§ MATERIAL FOR THIS EXERCISE:
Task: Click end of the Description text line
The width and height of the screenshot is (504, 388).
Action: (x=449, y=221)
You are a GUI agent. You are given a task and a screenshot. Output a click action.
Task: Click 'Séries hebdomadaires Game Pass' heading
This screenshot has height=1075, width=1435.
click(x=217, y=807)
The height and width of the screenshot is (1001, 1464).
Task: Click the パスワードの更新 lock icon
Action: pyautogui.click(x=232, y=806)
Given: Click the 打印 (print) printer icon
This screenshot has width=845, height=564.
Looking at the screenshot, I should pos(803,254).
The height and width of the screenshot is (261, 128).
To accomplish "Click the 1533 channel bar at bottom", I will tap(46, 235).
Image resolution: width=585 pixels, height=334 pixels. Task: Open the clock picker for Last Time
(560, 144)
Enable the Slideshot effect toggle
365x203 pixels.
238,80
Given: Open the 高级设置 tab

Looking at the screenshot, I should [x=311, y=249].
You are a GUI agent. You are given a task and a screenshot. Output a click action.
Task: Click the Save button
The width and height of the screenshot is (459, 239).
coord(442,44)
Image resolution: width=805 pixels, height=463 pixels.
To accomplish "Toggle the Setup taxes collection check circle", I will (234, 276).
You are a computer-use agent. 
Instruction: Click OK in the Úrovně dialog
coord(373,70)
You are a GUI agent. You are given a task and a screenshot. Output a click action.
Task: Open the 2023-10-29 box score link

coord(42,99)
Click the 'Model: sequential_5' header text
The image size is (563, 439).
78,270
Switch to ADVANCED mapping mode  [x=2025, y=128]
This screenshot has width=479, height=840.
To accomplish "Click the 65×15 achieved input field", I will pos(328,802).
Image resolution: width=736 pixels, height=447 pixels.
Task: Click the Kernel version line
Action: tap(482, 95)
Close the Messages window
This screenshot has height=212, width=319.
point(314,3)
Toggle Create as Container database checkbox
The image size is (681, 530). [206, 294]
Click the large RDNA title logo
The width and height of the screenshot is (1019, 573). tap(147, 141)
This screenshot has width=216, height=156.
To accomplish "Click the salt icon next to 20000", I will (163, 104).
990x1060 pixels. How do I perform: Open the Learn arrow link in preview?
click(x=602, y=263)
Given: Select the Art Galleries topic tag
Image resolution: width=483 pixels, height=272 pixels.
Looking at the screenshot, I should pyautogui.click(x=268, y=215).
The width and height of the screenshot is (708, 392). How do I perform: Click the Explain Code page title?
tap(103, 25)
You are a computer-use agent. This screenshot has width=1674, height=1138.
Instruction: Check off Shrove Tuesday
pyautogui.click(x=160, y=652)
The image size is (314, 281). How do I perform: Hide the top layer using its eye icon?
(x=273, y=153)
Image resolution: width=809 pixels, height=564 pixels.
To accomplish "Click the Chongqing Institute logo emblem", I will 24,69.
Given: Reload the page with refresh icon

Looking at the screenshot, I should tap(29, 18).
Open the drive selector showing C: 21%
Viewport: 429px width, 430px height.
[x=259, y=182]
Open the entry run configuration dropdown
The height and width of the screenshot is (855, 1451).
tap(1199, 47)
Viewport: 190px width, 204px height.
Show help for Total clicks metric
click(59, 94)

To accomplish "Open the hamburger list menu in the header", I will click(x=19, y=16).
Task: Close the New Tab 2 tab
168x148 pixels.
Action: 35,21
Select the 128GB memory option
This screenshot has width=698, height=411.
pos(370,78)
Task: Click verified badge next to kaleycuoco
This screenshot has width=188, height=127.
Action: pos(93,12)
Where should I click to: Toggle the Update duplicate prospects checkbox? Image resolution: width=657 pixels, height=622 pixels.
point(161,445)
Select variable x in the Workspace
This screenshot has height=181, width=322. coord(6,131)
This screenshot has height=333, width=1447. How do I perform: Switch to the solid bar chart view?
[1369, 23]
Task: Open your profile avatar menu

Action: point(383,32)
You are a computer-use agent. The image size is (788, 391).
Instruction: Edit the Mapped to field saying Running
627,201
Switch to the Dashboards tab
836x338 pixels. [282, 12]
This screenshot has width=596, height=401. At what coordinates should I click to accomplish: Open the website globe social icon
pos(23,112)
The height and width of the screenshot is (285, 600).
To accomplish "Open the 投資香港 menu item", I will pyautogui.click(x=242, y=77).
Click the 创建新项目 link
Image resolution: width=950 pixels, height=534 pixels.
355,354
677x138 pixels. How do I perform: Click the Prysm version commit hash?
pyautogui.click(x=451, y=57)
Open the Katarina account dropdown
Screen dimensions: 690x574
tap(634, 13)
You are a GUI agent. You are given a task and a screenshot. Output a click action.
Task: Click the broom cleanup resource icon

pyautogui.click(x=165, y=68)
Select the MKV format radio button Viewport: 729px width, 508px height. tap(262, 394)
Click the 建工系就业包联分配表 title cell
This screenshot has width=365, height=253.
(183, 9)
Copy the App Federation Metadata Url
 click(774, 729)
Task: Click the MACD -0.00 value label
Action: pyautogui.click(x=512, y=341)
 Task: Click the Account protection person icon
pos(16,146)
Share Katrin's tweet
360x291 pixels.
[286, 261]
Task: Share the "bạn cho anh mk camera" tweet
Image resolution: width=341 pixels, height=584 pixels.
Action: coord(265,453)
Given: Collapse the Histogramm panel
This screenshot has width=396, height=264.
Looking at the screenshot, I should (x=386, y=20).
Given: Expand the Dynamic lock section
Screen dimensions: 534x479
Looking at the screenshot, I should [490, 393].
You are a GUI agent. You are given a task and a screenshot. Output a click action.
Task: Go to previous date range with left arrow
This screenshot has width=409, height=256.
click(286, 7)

§ WHAT TO WORK ON: Reproduce verbatim the lines beginning with the line that contains "The image size is (314, 281)." and continuing through the line that contains "tap(634, 13)", including both of those lines.

§ EXERCISE SOLUTION:
The image size is (314, 281). How do I perform: Hide the top layer using its eye icon?
(x=273, y=153)
Image resolution: width=809 pixels, height=564 pixels.
To accomplish "Click the Chongqing Institute logo emblem", I will 24,69.
Given: Reload the page with refresh icon

Looking at the screenshot, I should tap(29, 18).
Open the drive selector showing C: 21%
Viewport: 429px width, 430px height.
[x=259, y=182]
Open the entry run configuration dropdown
The height and width of the screenshot is (855, 1451).
tap(1199, 47)
Viewport: 190px width, 204px height.
Show help for Total clicks metric
click(59, 94)

To accomplish "Open the hamburger list menu in the header", I will click(x=19, y=16).
Task: Close the New Tab 2 tab
168x148 pixels.
Action: 35,21
Select the 128GB memory option
This screenshot has width=698, height=411.
pos(370,78)
Task: Click verified badge next to kaleycuoco
This screenshot has width=188, height=127.
Action: pos(93,12)
Where should I click to: Toggle the Update duplicate prospects checkbox? Image resolution: width=657 pixels, height=622 pixels.
point(161,445)
Select variable x in the Workspace
This screenshot has height=181, width=322. coord(6,131)
This screenshot has height=333, width=1447. How do I perform: Switch to the solid bar chart view?
[1369, 23]
Task: Open your profile avatar menu

Action: point(383,32)
You are a computer-use agent. The image size is (788, 391).
Instruction: Edit the Mapped to field saying Running
627,201
Switch to the Dashboards tab
836x338 pixels. [282, 12]
This screenshot has width=596, height=401. At what coordinates should I click to accomplish: Open the website globe social icon
pos(23,112)
The height and width of the screenshot is (285, 600).
To accomplish "Open the 投資香港 menu item", I will pyautogui.click(x=242, y=77).
Click the 创建新项目 link
Image resolution: width=950 pixels, height=534 pixels.
355,354
677x138 pixels. How do I perform: Click the Prysm version commit hash?
pyautogui.click(x=451, y=57)
Open the Katarina account dropdown
Screen dimensions: 690x574
tap(634, 13)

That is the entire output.